Le lecteur, je suppose, n’est guère plus savant qu’il l’était avant cet exposé : je vais lui venir en aide. Bien peu de Canadiens-Français parlaient l’anglais à cette époque ; et ceux qui s’en mêlaient, massacraient sans pitié la langue de sa Majesté Britannique, tandis que les enfants anglais étant peu nombreux parlaient le français aussi bien, ou aussi mal que nous. Je dois supposer que ce que nous prononcions bétri cook devait être Pastry cook, pâtissier : artiste si apprécié de tout temps du jeune âge. Quant aux deux mots, a tanta, c’était peut-être notre manière de prononcer attend all, rendez-vous tous : nous en étions bien capables.

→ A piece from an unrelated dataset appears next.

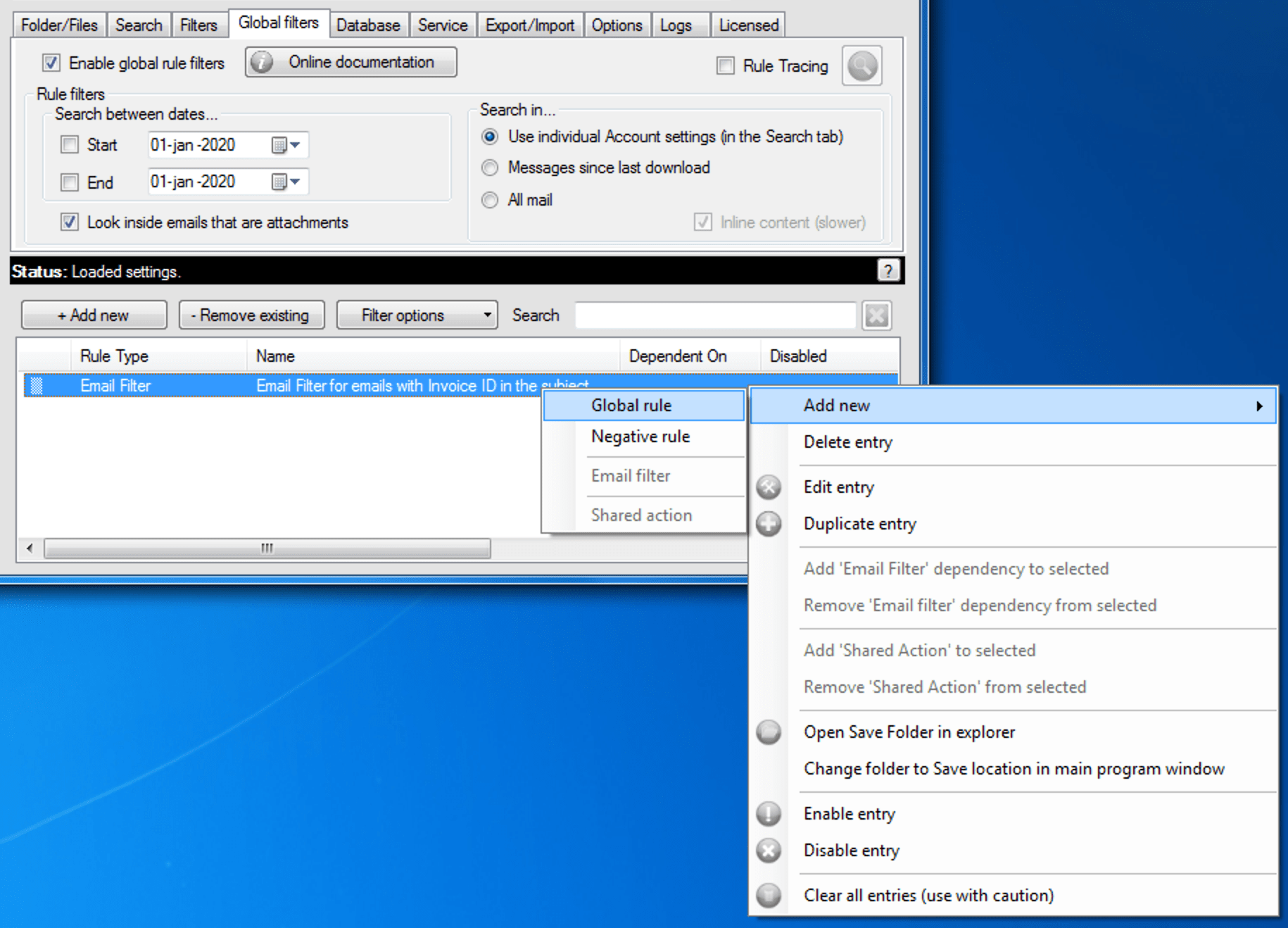Expand the Filter options dropdown button
1288x928 pixels.
pos(417,315)
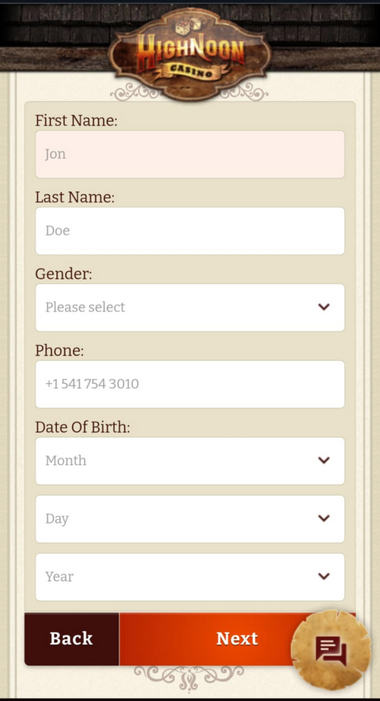
Task: Open the live chat bubble icon
Action: [331, 650]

Mais revenons à nos moutons. J’avais à peine rejoint mon premier ami, qu’un autre petit polisson, qui faisait rouler, à force de coups de bâton, un cercle de barrique aussi haut que lui, et orné intérieurement de tous les morceaux de fer-blanc qu’il avait pu y clouer, répondit à l’appel en criant aussi cook ! cook ! Un troisième accourut ensuite en agitant entre ses doigts deux immenses os de bœuf, castagnettes peu coûteuses et très à la mode parmi ces messieurs. Celui-ci criait : « Roule billot, la moelle et les os » : c’était un autre cri de ralliement. Comment me séparer d’une société si distinguée ! j’étais bien, à la vérité, un peu confus, humilié même, de ne pouvoir faire ma partie dans ce charmant concert ! D’abord, les instruments me manquaient, et je n’avais pas même acquis ce cri aigre, aigu, particulier aux gamins des villes, si difficile à imiter pour un petit campagnard récemment arrivé parmi eux. Mais ces messieurs, pleins d’indulgence, en considération des sous qu’ils me suçaient, ne se faisaient aucun scrupule de m’admettre dans leur aimable société.

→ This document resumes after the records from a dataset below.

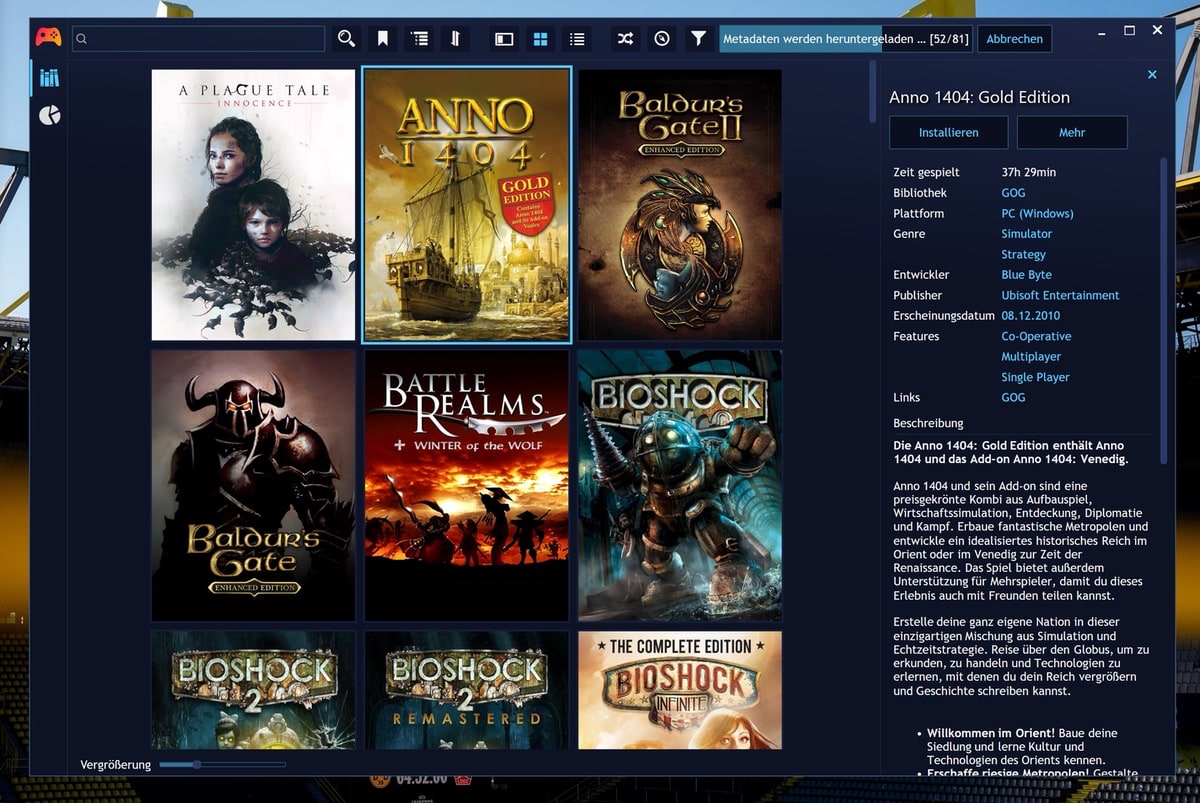The width and height of the screenshot is (1200, 803).
Task: Switch to list view mode
Action: [x=577, y=39]
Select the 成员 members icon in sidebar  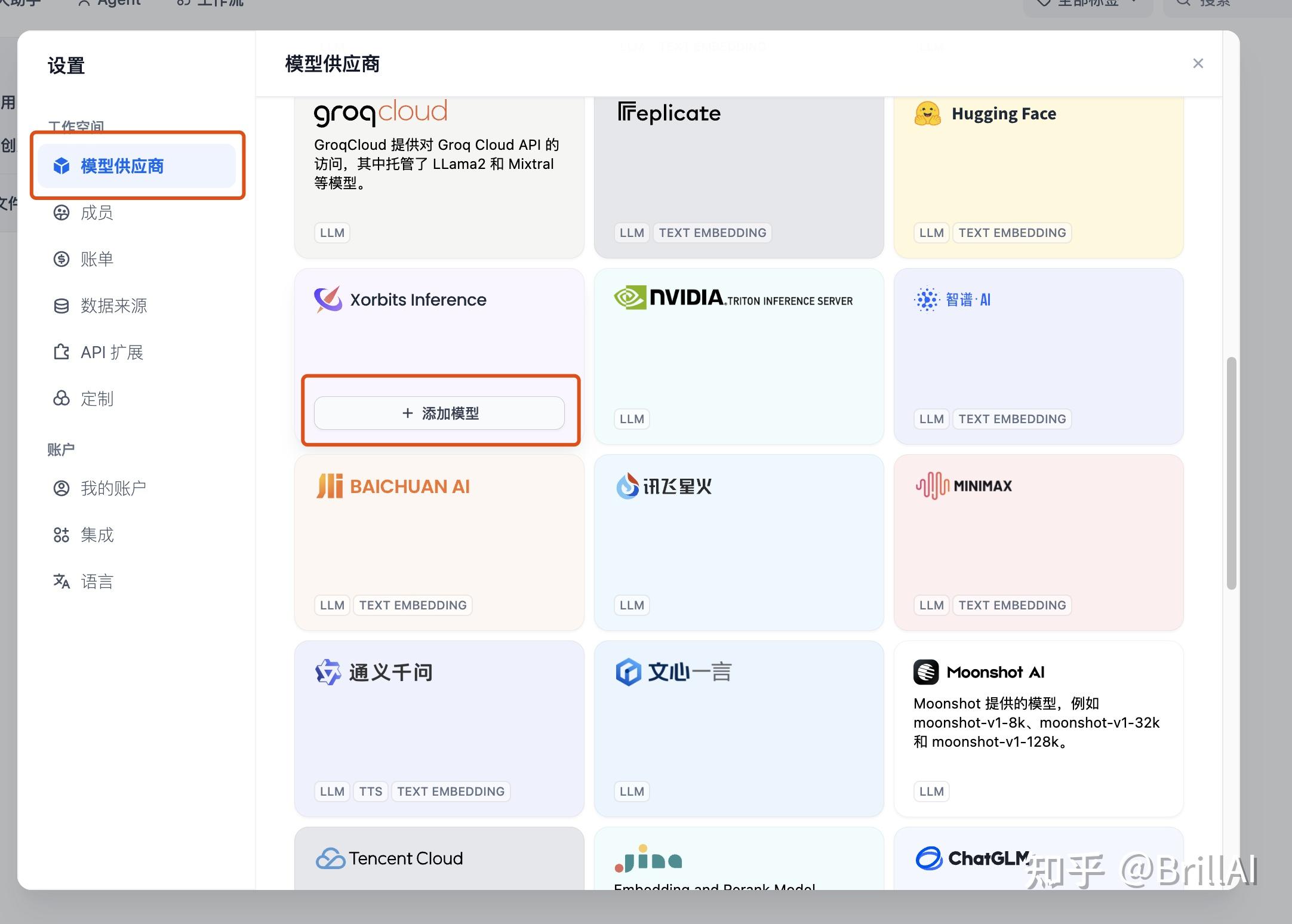point(61,212)
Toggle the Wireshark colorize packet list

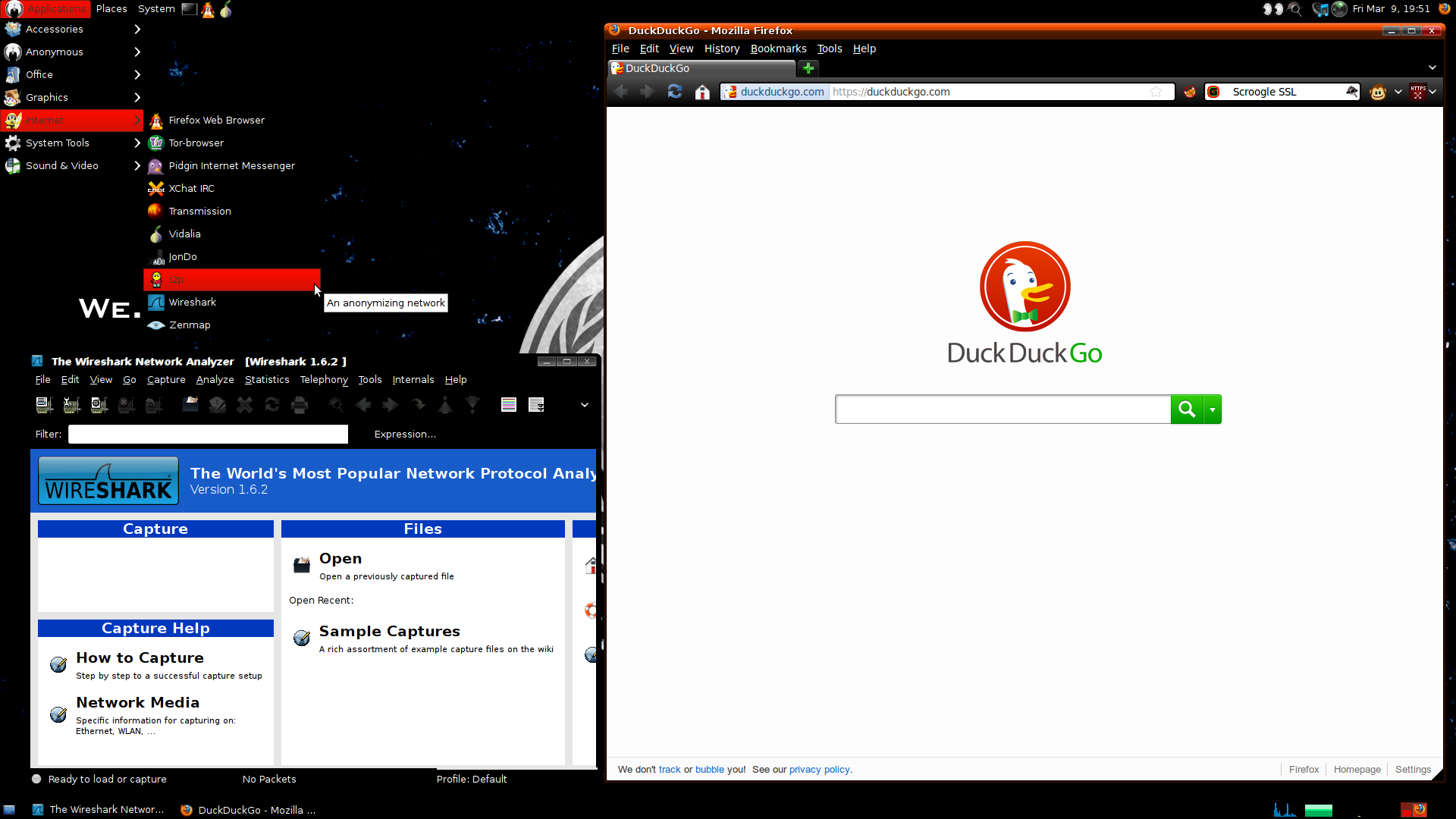509,404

J’avais, malheureusement, alors, mes coudées franches, étant en pension chez des étrangers ; mon père et ma mère vivaient à la campagne, et j’évitais avec grand soin, dans mes escapades, ceux de mes parents qui demeuraient à Québec. Aussi étais-je, au bout de deux ans, maître passé dans l’art de jouer le marbre, à la toupie, &c. La marraine, hélas ! était le seul jeu dans lequel je montrais mon infériorité. Il fallait se déchausser pour bien faire circuler une pierre, en se balançant sur un seul pied, à travers un certain nombre de cercles tracés sur la terre ; et ces messieurs, tant ceux qui marchaient assez souvent nu-pieds, que ceux qui ôtaient leurs souliers pour l’occasion, avaient un grand avantage sur moi en se servant, pour cette opération, des doigts des pieds avec autant de dextérité que des singes. Certaines habitudes aristocratiques, que j’avais contractées dans ma famille, m’empêchaient de me déchausser dans les rues ! c’était être par trop orgueilleux !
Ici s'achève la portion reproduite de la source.